Regelmässig taucht die Frage des angemessenen Duzen oder Siezen im geschäftlichen und privaten Kontext auf.
Ist es unverschämt, einen Kunden direkt zu duzen? Ist es entgrenzt, seine Mitarbeiter zu duzen und sich von ihnen duzen zu lassen.
Sind die Duz-Freunde meiner Duz-Freunde auch meine Duz-Freunde?
Je nach Sprachregion unterscheiden sich die üblichen Umgangsregeln. Das ist bekannt etwa aus dem Englischen.
Auch in anderen Sprachen gibt es Mischformen, die eine Aussage über innerbetriebliche Stellung, allgemein gesellschaftliche Stellung des Senders und des Adressaten, über deren Umfeld, Berufsimage, Gruppenzugehörigkeit oder viele andere denkbare Eigenschaften zeigen.
Sehr häufig ist bis heute die Anrede Sie + Vorname. Denn der Nachname war und ist bis heute oft verwechselbar und nicht individuell valabel: Schumacher, Müller oder etwa in Nordindien Singh etc.
Diese Respektform existierte innerhalb von Familien (nicht nur in Adel und Unternehmeraristokratie) und gegenüber Dritten.
Eine interessante Mischung ergab sich in der Schweiz Mitte des 20. Jahrhunderts in einigen Dialekten: Aus dem eigentlichen Du-Gruss, allerdings schon in den 60er-/70er-Jahren sehr altbackenen «Grüess Di» wurde das zeitübliche «Grüezi» lautlich fusioniert, was seinerseits allerdings ein eindeutiger Sie-Gruss ist. So wurde dann aus dem «Grüess Di Nils» der Tante ein gehörtes «Grüezi Nils», kognitiv zwar aufgelöst, aber intuitiv mit einer eigentümlichen Sie-Komponente angereichert.
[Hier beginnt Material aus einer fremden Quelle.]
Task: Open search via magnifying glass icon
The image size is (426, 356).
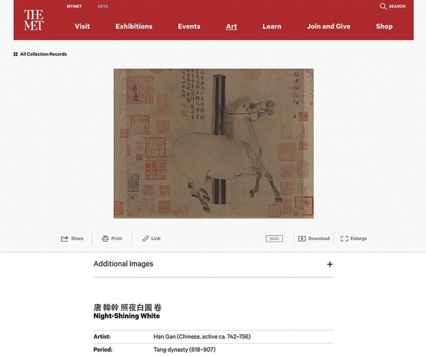Action: coord(383,6)
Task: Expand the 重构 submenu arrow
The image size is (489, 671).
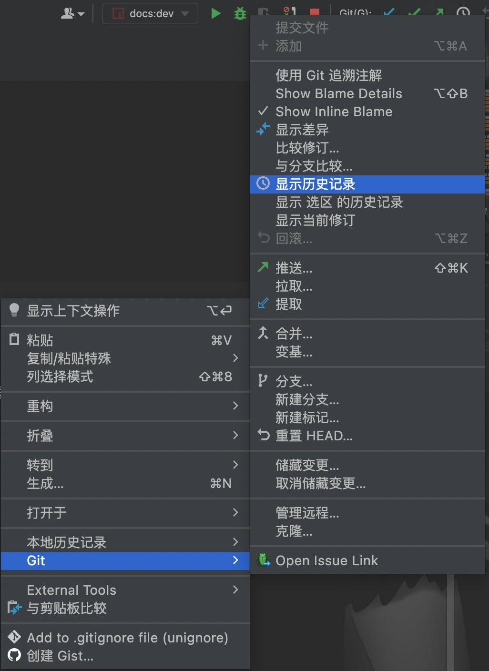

Herr oder Frau + Nachname dagegen wurde ursprünglich eher gegenüber der Herrschaft gebraucht.
Um grobe Fettnäpfchen zu vermeiden, hilft heutzutage das allgemeine Siezen ungeachtet der gesellschaftlichen oder hierarchischen Stellung. Ein Du zu viel kann arg peinlich werden, ein sicherheitshalber gesagtes Sie zu viel bestenfalls amüsant.
Es funktioniert auch ziemlich gut ausserhalb geschlossener Dorfgemeinschaften, in denen noch vor 50 bis 100 Jahren oft nur 3-4 Familiennamen vorkamen und damit eine Unklarheit verbunden gewesen wäre.
Insofern ist das allgemeine Siezen eine Errungenschaft der moderneren städtischen Bürgerwelt.
Schwierig kann es werden, wenn in Siez-Umgebungen, etwa in einem Betrieb, sich Grüppchen bilden, die miteinander per Du sind, gleichzeitig aber andere in der gleichen Funktionsstufe diese siezen müssen.
Diese Situation ist sehr oft in Lehrerkollegien zu finden, wenn diese nicht das grundsätzliche Du beschlossen haben. Es entstehen Du-Grüppchen, die auch als Zugehörigkeits- und Sympathieetiketten funktionieren. Mit entsprechend ausschliessender Wirkung auf der anderen Seite – bis hin zum Mobbing.
Unterhaltsam wird es dann, wenn ein relativ neues oder gar junges Kollegiumsmitglied von einer altgedienten Lehrperson, ihrerseits nur mit wenigen Kollegen per Du, aufgrund gemeinsamer fachlicher Zusammenarbeit mit dem Du richtiggehend geadelt wird – und die Kollegiumsmehrheit dadurch sichtbar «rechts überholt» wird. So gesehen in einem Lehrerkollegium, in dem die Du-Quote schon fast zu einem stillschweigenden aber «amtlichen» Ranking wurde.
Gegen solche Grüppchen-Mobberei in Form von Du-Etikettierung kann ein einheitliches Du erfahrungsgemäss helfen. Dieses Modell des allseitigen Du (inklusive aller Hierarchiestufen) haben – um einen passenden Vergleich zu nennen - in Deutschland die Gesamtschulen als Grundsatz bestimmt.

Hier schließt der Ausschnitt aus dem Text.